The agent can combine the plugin tools with the bundled skill to plan the task and execute it using the safer pattern of observe first, then act, then verify.

Get device debugging access

Give me the ADB connection info for this cloud phone

The agent will call cloudphone_get_adb_connection and return the host and port.

Tool Parameters

`cloudphone_list_devices`

keyword   : string  - Search keyword (device name or device ID)
status    : string  - Status filter: "online" | "offline"
page      : integer - Page number, default 1
size      : integer - Items per page, default 20

`cloudphone_device_power`

user_device_id : number - User device ID (required)
device_id      : string - Device ID (required)
action         : string - Action: "start" | "stop" | "restart" (required)

`cloudphone_tap`

device_id : string  - Device ID (required)
x         : integer - X coordinate in pixels (required)
y         : integer - Y coordinate in pixels (required)

`cloudphone_long_press`

device_id : string  - Device ID (required)
x         : integer - X coordinate in pixels (required)
y         : integer - Y coordinate in pixels (required)
duration  : integer - Press duration in milliseconds, default 1000

`cloudphone_swipe`

device_id : string  - Device ID (required)
start_x   : integer - Start X coordinate (required)
start_y   : integer - Start Y coordinate (required)
end_x     : integer - End X coordinate (required)
end_y     : integer - End Y coordinate (required)
duration  : integer - Swipe duration in milliseconds, default 300

`cloudphone_input_text`

device_id : string - Device ID (required)
text      : string - Text to input (required)

`cloudphone_keyevent`

device_id : string - Device ID (required)
key_code  : string - Key code: "BACK" | "HOME" | "ENTER" | "RECENT" | "POWER" (required)

`cloudphone_wait`

device_id : string  - Device ID (required)
condition : string  - Wait condition: "element_appear" | "element_disappear" | "page_stable" (required)
timeout   : integer - Timeout in milliseconds, default 5000
selector  : string  - Element selector used with appear/disappear conditions

`cloudphone_snapshot`

device_id : string - Device ID (required)
format    : string - Snapshot format: "screenshot" (currently only screenshot is supported)

`cloudphone_render_image`

image_url : string - HTTPS image URL (required)

FAQ

Q: The agent cannot find the CloudPhone tools after installation.

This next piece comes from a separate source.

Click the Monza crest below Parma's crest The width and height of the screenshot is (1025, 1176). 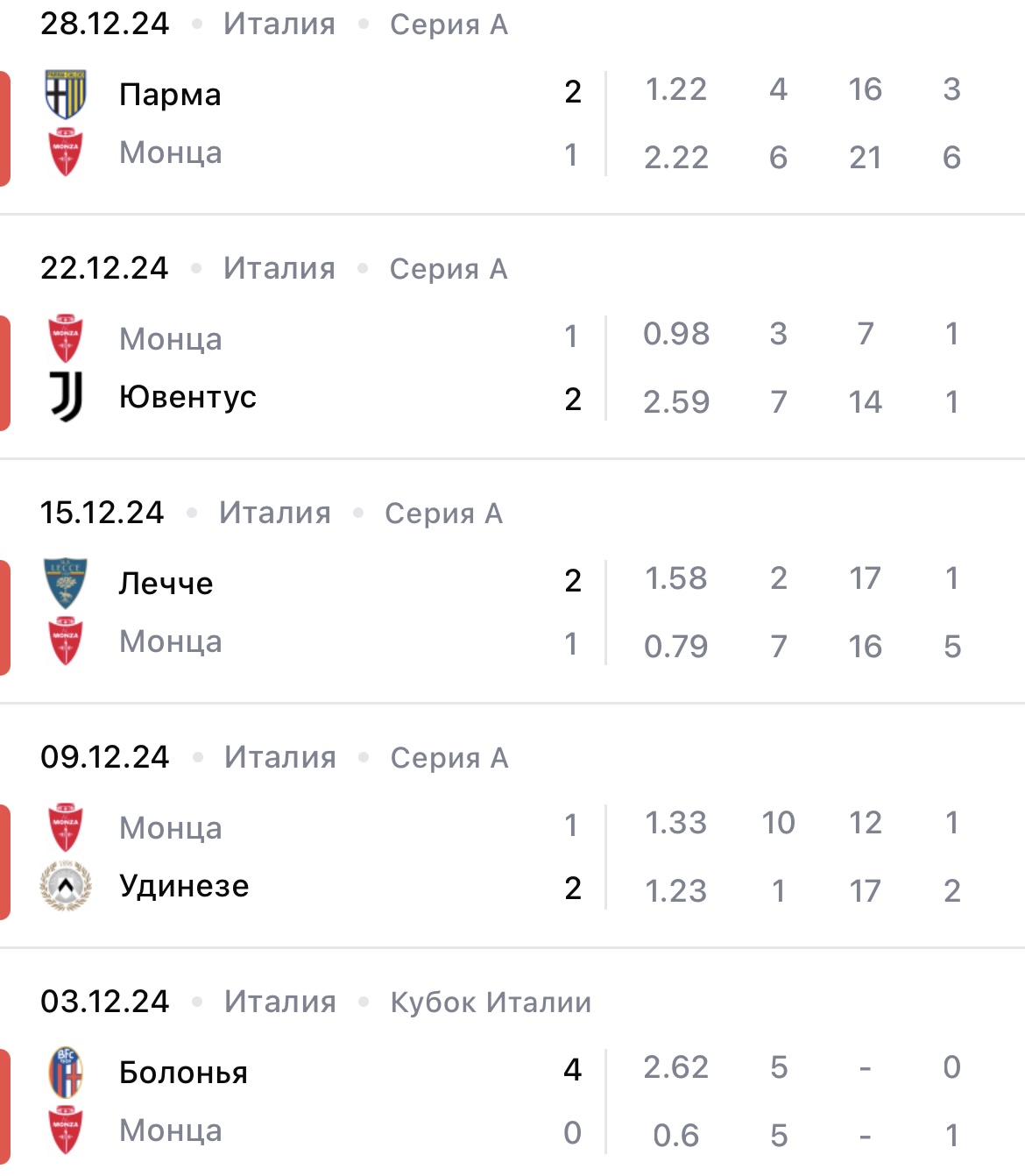tap(66, 152)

Make sure plugins.entries.cloudphone.enabled is set to true in openclaw.json, then restart the Gateway.

Q: The tools work, but the agent is not very stable when operating a cloud phone UI.

Starting from v2026.3.27, the package ships with built-in skills such as basic-skill. They teach the agent to use the tools in a short loop: observe -> act -> verify -> observe again. Make sure you installed a recent version and restarted the Gateway so the latest skills were loaded.

Q: A tool call fails with a request error or timeout.

Check whether apikey is valid and that you restarted the Gateway after changing config
Check network connectivity and whether the CloudPhone service is reachable
If you use a custom deployment or endpoint, verify routing and availability on your side

Q: How do I get an apikey?

Log in or sign up at https://whateverai.ai and get your API Key from your account/settings.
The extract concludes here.